WORK TO BE COMPLETED: Lay out the material as a JSON list of strings, one per line and with blank lines omitted, beginning at the line that contains "Given: Click the main" and stopping after the line that contains "[x=452, y=392]".

INPUT ROWS:
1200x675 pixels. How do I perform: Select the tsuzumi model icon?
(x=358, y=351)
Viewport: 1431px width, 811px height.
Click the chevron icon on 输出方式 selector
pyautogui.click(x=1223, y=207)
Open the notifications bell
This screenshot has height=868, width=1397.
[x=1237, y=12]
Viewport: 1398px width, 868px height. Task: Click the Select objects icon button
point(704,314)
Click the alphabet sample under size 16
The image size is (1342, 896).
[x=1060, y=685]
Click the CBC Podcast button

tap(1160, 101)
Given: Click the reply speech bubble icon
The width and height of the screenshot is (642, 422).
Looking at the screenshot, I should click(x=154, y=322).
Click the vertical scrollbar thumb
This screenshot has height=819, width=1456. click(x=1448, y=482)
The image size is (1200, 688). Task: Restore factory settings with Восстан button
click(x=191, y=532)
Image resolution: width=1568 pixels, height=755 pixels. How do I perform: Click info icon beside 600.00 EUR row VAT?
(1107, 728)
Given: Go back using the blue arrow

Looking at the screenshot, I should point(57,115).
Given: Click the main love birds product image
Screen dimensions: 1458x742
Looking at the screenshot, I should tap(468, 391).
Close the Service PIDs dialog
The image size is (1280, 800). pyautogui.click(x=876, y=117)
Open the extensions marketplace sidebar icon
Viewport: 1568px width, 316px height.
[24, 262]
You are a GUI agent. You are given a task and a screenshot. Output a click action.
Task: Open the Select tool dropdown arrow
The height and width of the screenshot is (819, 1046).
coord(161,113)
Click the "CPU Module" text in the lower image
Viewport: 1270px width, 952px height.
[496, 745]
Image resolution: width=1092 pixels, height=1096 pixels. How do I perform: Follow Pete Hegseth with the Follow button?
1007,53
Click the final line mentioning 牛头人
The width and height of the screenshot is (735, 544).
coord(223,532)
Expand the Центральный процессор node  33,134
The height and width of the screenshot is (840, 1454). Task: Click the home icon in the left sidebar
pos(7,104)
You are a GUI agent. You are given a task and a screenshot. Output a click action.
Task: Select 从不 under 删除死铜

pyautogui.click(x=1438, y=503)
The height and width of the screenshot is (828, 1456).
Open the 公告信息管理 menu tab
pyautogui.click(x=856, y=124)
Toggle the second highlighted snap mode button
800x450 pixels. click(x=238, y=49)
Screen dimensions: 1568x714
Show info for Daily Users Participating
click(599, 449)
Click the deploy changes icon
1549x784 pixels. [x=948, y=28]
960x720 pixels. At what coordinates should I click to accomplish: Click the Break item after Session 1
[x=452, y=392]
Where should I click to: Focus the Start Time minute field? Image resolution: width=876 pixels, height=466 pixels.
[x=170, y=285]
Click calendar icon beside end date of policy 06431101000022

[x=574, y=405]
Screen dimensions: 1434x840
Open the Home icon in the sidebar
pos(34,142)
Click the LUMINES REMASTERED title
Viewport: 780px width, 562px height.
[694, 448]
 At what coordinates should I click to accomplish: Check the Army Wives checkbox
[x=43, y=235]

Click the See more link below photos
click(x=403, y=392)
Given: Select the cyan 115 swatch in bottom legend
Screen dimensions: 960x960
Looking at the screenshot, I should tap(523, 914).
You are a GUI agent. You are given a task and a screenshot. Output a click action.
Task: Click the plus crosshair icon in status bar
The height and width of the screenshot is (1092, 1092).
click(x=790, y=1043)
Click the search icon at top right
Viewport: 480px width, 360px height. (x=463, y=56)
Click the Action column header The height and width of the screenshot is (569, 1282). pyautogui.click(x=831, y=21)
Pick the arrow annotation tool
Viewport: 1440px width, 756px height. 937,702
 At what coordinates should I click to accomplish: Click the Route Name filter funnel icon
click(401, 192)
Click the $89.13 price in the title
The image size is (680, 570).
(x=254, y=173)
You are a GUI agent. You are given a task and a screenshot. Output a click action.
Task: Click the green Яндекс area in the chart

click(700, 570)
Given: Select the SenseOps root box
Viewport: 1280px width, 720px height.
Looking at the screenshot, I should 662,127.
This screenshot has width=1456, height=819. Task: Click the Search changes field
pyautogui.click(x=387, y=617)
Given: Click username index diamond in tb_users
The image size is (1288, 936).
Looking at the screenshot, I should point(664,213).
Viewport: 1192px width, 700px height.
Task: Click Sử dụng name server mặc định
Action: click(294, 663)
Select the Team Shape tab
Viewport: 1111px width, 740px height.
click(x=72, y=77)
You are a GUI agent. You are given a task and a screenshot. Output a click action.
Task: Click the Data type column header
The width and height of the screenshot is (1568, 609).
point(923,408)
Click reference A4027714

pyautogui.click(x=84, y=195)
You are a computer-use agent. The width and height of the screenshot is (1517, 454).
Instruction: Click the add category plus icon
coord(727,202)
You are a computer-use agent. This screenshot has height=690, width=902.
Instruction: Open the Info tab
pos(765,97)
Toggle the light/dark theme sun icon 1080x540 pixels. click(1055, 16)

FULL OUTPUT:
[
  "Given: Click the main love birds product image",
  "Screen dimensions: 1458x742",
  "Looking at the screenshot, I should tap(468, 391).",
  "Close the Service PIDs dialog",
  "The image size is (1280, 800). pyautogui.click(x=876, y=117)",
  "Open the extensions marketplace sidebar icon",
  "Viewport: 1568px width, 316px height.",
  "[24, 262]",
  "You are a GUI agent. You are given a task and a screenshot. Output a click action.",
  "Task: Open the Select tool dropdown arrow",
  "The height and width of the screenshot is (819, 1046).",
  "coord(161,113)",
  "Click the \"CPU Module\" text in the lower image",
  "Viewport: 1270px width, 952px height.",
  "[496, 745]",
  "Image resolution: width=1092 pixels, height=1096 pixels. How do I perform: Follow Pete Hegseth with the Follow button?",
  "1007,53",
  "Click the final line mentioning 牛头人",
  "The width and height of the screenshot is (735, 544).",
  "coord(223,532)",
  "Expand the Центральный процессор node  33,134",
  "The height and width of the screenshot is (840, 1454). Task: Click the home icon in the left sidebar",
  "pos(7,104)",
  "You are a GUI agent. You are given a task and a screenshot. Output a click action.",
  "Task: Select 从不 under 删除死铜",
  "pyautogui.click(x=1438, y=503)",
  "The height and width of the screenshot is (828, 1456).",
  "Open the 公告信息管理 menu tab",
  "pyautogui.click(x=856, y=124)",
  "Toggle the second highlighted snap mode button",
  "800x450 pixels. click(x=238, y=49)",
  "Screen dimensions: 1568x714",
  "Show info for Daily Users Participating",
  "click(599, 449)",
  "Click the deploy changes icon",
  "1549x784 pixels. [x=948, y=28]",
  "960x720 pixels. At what coordinates should I click to accomplish: Click the Break item after Session 1",
  "[x=452, y=392]"
]